DATA TO PROCESS
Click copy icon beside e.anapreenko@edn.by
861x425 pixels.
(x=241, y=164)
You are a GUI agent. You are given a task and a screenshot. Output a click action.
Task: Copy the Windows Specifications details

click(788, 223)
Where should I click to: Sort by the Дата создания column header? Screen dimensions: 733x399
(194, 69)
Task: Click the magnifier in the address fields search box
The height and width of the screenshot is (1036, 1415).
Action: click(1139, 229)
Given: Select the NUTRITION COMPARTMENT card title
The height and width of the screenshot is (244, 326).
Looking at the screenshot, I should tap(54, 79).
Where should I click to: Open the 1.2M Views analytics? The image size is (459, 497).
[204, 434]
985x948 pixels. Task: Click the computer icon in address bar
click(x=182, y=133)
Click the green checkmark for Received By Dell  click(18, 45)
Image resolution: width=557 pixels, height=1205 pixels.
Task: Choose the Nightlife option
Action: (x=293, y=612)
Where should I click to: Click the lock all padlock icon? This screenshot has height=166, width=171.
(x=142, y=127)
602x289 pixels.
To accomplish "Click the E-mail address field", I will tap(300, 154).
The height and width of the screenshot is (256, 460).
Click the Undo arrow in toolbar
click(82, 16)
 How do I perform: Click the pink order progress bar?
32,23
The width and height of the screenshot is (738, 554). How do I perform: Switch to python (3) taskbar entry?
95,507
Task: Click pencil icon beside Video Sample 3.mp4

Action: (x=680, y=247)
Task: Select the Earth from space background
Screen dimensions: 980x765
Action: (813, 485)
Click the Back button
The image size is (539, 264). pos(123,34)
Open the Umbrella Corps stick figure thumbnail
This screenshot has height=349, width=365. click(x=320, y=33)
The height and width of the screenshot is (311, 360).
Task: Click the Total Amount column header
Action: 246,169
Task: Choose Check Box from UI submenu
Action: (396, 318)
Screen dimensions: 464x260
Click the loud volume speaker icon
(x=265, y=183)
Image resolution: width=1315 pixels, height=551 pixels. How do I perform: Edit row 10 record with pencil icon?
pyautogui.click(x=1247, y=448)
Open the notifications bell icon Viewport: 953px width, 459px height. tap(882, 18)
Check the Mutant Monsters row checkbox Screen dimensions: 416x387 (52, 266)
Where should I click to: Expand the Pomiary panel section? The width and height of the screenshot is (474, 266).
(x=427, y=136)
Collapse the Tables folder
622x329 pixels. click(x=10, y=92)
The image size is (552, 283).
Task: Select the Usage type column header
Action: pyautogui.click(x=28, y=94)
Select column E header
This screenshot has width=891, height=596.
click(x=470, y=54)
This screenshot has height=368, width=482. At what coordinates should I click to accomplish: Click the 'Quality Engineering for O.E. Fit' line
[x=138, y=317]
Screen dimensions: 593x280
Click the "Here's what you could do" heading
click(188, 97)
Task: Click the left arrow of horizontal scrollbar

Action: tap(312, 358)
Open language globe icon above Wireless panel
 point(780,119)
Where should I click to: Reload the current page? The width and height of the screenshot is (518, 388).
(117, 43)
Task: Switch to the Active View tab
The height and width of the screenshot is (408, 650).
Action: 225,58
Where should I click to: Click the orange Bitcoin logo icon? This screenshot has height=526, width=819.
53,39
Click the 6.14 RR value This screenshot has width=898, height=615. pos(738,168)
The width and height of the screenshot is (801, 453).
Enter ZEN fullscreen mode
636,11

TASK BRIEF
Output the lines above between the one holding "Task: Copy the Windows Specifications details" and the one holding "Check the Mutant", inclusive, with nothing before or after them.

RESULT
Task: Copy the Windows Specifications details

click(788, 223)
Where should I click to: Sort by the Дата создания column header? Screen dimensions: 733x399
(194, 69)
Task: Click the magnifier in the address fields search box
The height and width of the screenshot is (1036, 1415).
Action: click(1139, 229)
Given: Select the NUTRITION COMPARTMENT card title
The height and width of the screenshot is (244, 326).
Looking at the screenshot, I should tap(54, 79).
Where should I click to: Open the 1.2M Views analytics? The image size is (459, 497).
[204, 434]
985x948 pixels. Task: Click the computer icon in address bar
click(x=182, y=133)
Click the green checkmark for Received By Dell  click(18, 45)
Image resolution: width=557 pixels, height=1205 pixels.
Task: Choose the Nightlife option
Action: (x=293, y=612)
Where should I click to: Click the lock all padlock icon? This screenshot has height=166, width=171.
(x=142, y=127)
602x289 pixels.
To accomplish "Click the E-mail address field", I will tap(300, 154).
The height and width of the screenshot is (256, 460).
Click the Undo arrow in toolbar
click(82, 16)
 How do I perform: Click the pink order progress bar?
32,23
The width and height of the screenshot is (738, 554). How do I perform: Switch to python (3) taskbar entry?
95,507
Task: Click pencil icon beside Video Sample 3.mp4

Action: (x=680, y=247)
Task: Select the Earth from space background
Screen dimensions: 980x765
Action: (813, 485)
Click the Back button
The image size is (539, 264). pos(123,34)
Open the Umbrella Corps stick figure thumbnail
This screenshot has height=349, width=365. click(x=320, y=33)
The height and width of the screenshot is (311, 360).
Task: Click the Total Amount column header
Action: 246,169
Task: Choose Check Box from UI submenu
Action: (396, 318)
Screen dimensions: 464x260
Click the loud volume speaker icon
(x=265, y=183)
Image resolution: width=1315 pixels, height=551 pixels. How do I perform: Edit row 10 record with pencil icon?
pyautogui.click(x=1247, y=448)
Open the notifications bell icon Viewport: 953px width, 459px height. tap(882, 18)
Check the Mutant Monsters row checkbox Screen dimensions: 416x387 (52, 266)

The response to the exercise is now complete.